■ **What this task involves**
Output every record exactly, and nothing more.

[Collected data]
┄┄┄┄┄┄┄┄┄┄

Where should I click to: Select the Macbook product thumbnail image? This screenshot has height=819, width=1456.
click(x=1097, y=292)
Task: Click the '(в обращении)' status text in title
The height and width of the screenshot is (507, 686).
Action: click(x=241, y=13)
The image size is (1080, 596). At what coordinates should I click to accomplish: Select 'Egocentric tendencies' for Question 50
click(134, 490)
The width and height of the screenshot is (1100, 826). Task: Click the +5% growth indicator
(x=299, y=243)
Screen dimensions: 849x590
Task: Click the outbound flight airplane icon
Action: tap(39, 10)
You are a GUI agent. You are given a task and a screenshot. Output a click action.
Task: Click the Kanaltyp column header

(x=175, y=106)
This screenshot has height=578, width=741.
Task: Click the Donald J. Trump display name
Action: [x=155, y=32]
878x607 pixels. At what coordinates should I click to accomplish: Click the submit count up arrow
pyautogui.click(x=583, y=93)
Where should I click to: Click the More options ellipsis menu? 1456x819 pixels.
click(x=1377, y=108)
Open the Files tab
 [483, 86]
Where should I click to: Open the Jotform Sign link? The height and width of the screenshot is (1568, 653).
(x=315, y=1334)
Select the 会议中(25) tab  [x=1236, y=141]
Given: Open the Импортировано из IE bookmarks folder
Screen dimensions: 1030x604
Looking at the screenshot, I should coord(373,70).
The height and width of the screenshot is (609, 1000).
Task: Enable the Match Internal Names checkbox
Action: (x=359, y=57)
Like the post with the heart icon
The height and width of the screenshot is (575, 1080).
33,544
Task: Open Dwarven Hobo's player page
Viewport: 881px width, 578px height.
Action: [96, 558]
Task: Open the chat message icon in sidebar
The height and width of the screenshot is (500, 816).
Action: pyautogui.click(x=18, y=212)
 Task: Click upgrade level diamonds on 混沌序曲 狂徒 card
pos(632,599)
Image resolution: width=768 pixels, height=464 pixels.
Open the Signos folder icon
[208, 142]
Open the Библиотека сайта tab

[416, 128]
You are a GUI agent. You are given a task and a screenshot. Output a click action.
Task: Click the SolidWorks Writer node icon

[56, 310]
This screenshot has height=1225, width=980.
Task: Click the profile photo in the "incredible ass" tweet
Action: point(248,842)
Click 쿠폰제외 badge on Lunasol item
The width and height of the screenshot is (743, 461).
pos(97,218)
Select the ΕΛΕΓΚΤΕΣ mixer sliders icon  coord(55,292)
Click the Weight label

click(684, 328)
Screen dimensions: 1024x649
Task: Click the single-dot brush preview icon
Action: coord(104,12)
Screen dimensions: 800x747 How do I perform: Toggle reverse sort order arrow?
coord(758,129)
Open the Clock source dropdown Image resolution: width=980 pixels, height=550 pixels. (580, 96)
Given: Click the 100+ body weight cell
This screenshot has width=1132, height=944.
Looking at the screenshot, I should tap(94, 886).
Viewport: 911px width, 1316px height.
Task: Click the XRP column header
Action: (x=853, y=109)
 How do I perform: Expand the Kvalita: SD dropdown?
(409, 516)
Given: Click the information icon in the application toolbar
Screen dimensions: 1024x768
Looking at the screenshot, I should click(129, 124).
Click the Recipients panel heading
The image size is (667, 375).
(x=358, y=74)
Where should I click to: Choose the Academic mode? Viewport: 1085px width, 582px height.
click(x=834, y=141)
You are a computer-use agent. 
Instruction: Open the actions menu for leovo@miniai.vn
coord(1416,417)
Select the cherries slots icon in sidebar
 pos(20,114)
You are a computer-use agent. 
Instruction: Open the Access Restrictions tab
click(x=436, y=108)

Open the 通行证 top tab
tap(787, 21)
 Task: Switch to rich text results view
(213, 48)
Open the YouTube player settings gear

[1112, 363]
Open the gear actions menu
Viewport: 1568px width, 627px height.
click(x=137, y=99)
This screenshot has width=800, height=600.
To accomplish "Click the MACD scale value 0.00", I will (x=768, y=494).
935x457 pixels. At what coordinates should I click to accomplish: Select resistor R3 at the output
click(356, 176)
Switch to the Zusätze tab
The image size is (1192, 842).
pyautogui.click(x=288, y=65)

┄┄┄┄┄┄┄┄┄┄

■ **Exercise result**
Where should I click to: Select the Macbook product thumbnail image? This screenshot has height=819, width=1456.
click(x=1097, y=292)
Task: Click the '(в обращении)' status text in title
The height and width of the screenshot is (507, 686).
Action: click(x=241, y=13)
The image size is (1080, 596). At what coordinates should I click to accomplish: Select 'Egocentric tendencies' for Question 50
click(134, 490)
The width and height of the screenshot is (1100, 826). Task: Click the +5% growth indicator
(x=299, y=243)
Screen dimensions: 849x590
Task: Click the outbound flight airplane icon
Action: tap(39, 10)
You are a GUI agent. You are given a task and a screenshot. Output a click action.
Task: Click the Kanaltyp column header

(x=175, y=106)
This screenshot has height=578, width=741.
Task: Click the Donald J. Trump display name
Action: [x=155, y=32]
878x607 pixels. At what coordinates should I click to accomplish: Click the submit count up arrow
pyautogui.click(x=583, y=93)
Where should I click to: Click the More options ellipsis menu? 1456x819 pixels.
click(x=1377, y=108)
Open the Files tab
 [483, 86]
Where should I click to: Open the Jotform Sign link? The height and width of the screenshot is (1568, 653).
(x=315, y=1334)
Select the 会议中(25) tab  [x=1236, y=141]
Given: Open the Импортировано из IE bookmarks folder
Screen dimensions: 1030x604
Looking at the screenshot, I should coord(373,70).
The height and width of the screenshot is (609, 1000).
Task: Enable the Match Internal Names checkbox
Action: (x=359, y=57)
Like the post with the heart icon
The height and width of the screenshot is (575, 1080).
33,544
Task: Open Dwarven Hobo's player page
Viewport: 881px width, 578px height.
Action: [96, 558]
Task: Open the chat message icon in sidebar
The height and width of the screenshot is (500, 816).
Action: pyautogui.click(x=18, y=212)
 Task: Click upgrade level diamonds on 混沌序曲 狂徒 card
pos(632,599)
Image resolution: width=768 pixels, height=464 pixels.
Open the Signos folder icon
[208, 142]
Open the Библиотека сайта tab

[416, 128]
You are a GUI agent. You are given a task and a screenshot. Output a click action.
Task: Click the SolidWorks Writer node icon

[56, 310]
This screenshot has height=1225, width=980.
Task: Click the profile photo in the "incredible ass" tweet
Action: point(248,842)
Click 쿠폰제외 badge on Lunasol item
The width and height of the screenshot is (743, 461).
pos(97,218)
Select the ΕΛΕΓΚΤΕΣ mixer sliders icon  coord(55,292)
Click the Weight label

click(684, 328)
Screen dimensions: 1024x649
Task: Click the single-dot brush preview icon
Action: coord(104,12)
Screen dimensions: 800x747 How do I perform: Toggle reverse sort order arrow?
coord(758,129)
Open the Clock source dropdown Image resolution: width=980 pixels, height=550 pixels. (580, 96)
Given: Click the 100+ body weight cell
This screenshot has width=1132, height=944.
Looking at the screenshot, I should tap(94, 886).
Viewport: 911px width, 1316px height.
Task: Click the XRP column header
Action: (x=853, y=109)
 How do I perform: Expand the Kvalita: SD dropdown?
(409, 516)
Given: Click the information icon in the application toolbar
Screen dimensions: 1024x768
Looking at the screenshot, I should click(129, 124).
Click the Recipients panel heading
The image size is (667, 375).
(x=358, y=74)
Where should I click to: Choose the Academic mode? Viewport: 1085px width, 582px height.
click(x=834, y=141)
You are a computer-use agent. 
Instruction: Open the actions menu for leovo@miniai.vn
coord(1416,417)
Select the cherries slots icon in sidebar
 pos(20,114)
You are a computer-use agent. 
Instruction: Open the Access Restrictions tab
click(x=436, y=108)

Open the 通行证 top tab
tap(787, 21)
 Task: Switch to rich text results view
(213, 48)
Open the YouTube player settings gear

[1112, 363]
Open the gear actions menu
Viewport: 1568px width, 627px height.
click(x=137, y=99)
This screenshot has width=800, height=600.
To accomplish "Click the MACD scale value 0.00", I will (x=768, y=494).
935x457 pixels. At what coordinates should I click to accomplish: Select resistor R3 at the output
click(356, 176)
Switch to the Zusätze tab
The image size is (1192, 842).
pyautogui.click(x=288, y=65)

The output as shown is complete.